Einige der Lieder hatten die Jungs schon 2003 eingespielt. Aber mit dem Ergebnis waren sie nicht zufrieden, die CD kam nie in den Handel. „Jetzt haben wir uns musikalisch weiterentwickelt“, sagt Peeß. Und noch etwas sei anders, seitdem sich die Musiker vor zehn Jahren im Hotel zur Post als „Posthotelfuckers“ gründeten und ihren ersten Auftritt vor 50 Leuten beim Weiherfest in Baumholder hatten: „Der Anspruch an uns selbst.“ PHF sei ein „Fulltime-Hobby“. Früher haben sie einfach zum Spaß Musik gemacht, „zweimal die Woche geprobt und dann ne Pizza bestellt“, erzählt Peeß. Aber mittlerweile läuft alles professionell.  Die Band hat zwei feste Roadies und auch eine junge Frau, die sich um die Fanartikel kümmert. Eingefleischte Fans fahren der Band sogar zu jedem Auftritt nach. Nach den Konzerten stehen die Musiker noch eine halbe Stunde am Fanartikel-Stand und schreiben fleißig Autogramme. Denn die Nähe zu den Fans ist ihnen wichtig. Das wird honoriert. Denn einige Fans halten den Rockern  seit den Anfängen die Treue. Sie kamen schon zu den Konzerten, als PHF noch vor wenigen Fans spielte. Heute sind es mehrere 100. Oder, wenn sie mit ihrem zweiten Bandprojekt, den „Heiligen Bruedern“ unterwegs sind, auch mal vor 15.000, wie beim Gond-Festival, wo die Bruehder auch in diesem Juli wieder mit von der Partie sein werden.

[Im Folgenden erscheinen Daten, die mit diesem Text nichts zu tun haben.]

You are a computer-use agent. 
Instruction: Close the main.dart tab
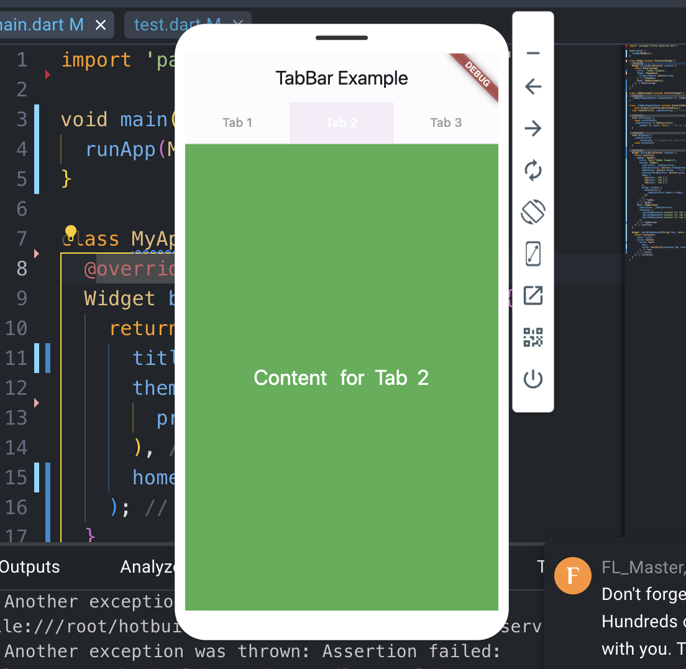(101, 25)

Der regionale Durchbruch von PHF kam Ende 2003, nach einem Konzert in Berschweiler bei Baumholder. Die lokale Presse gab dem Vorgruppenauftritt von PHF Bestnoten – einige größere regionale Veranstalter wurden auf die Band aufmerksam. 2004 spielten PHF mehr als 20 Konzerte als Headliner bei großen Veranstaltungen. 2005 spielt die Band mehr als 40 Konzerte. Und das nicht nur in der Region um Baumholder, sondern beispielsweise auch auf dem Rheinland-Pfalz Tag in Bad Ems. Highlight des Jahres sind beiden Konzerte in Afghanistan, vor etwa 3000 in Kabul stationierten Soldaten der ISAF Schutztruppe. „Dieser Auftritt wird immer etwas Besonderes bleiben; Kabul hat uns geprägt“, sagt Peeß. Und Schröder fügt hinzu: „Wenn ich meine, mir geht es dreckig, dann hole ich die Bilder von Kabul heraus; und schon geht es mir wieder besser.“ Denn dort haben die Musiker Menschen gesehen, denen es wirklich schlecht geht.

So ein Jahr wie 2005 wollen die Musiker – trotz aller Höhepunkte – nicht mehr wiederholen. „Da waren wir schon froh, als Dezember war“, spricht Peeß die Erschöpfung an. Deshalb haben sie sich ganz bewusst entschlossen, künftig pro Monat mit jedem Bandprojekt nur noch ein Konzert zu spielen. Zwei Konzerte im Monat, das sind 24 im Jahr – da bleibt dann auch noch Zeit für Familie und Beruf. Und dafür, neue Lieder zu schreiben, mit denen sie dann ihre treuen Fans überraschen wollen.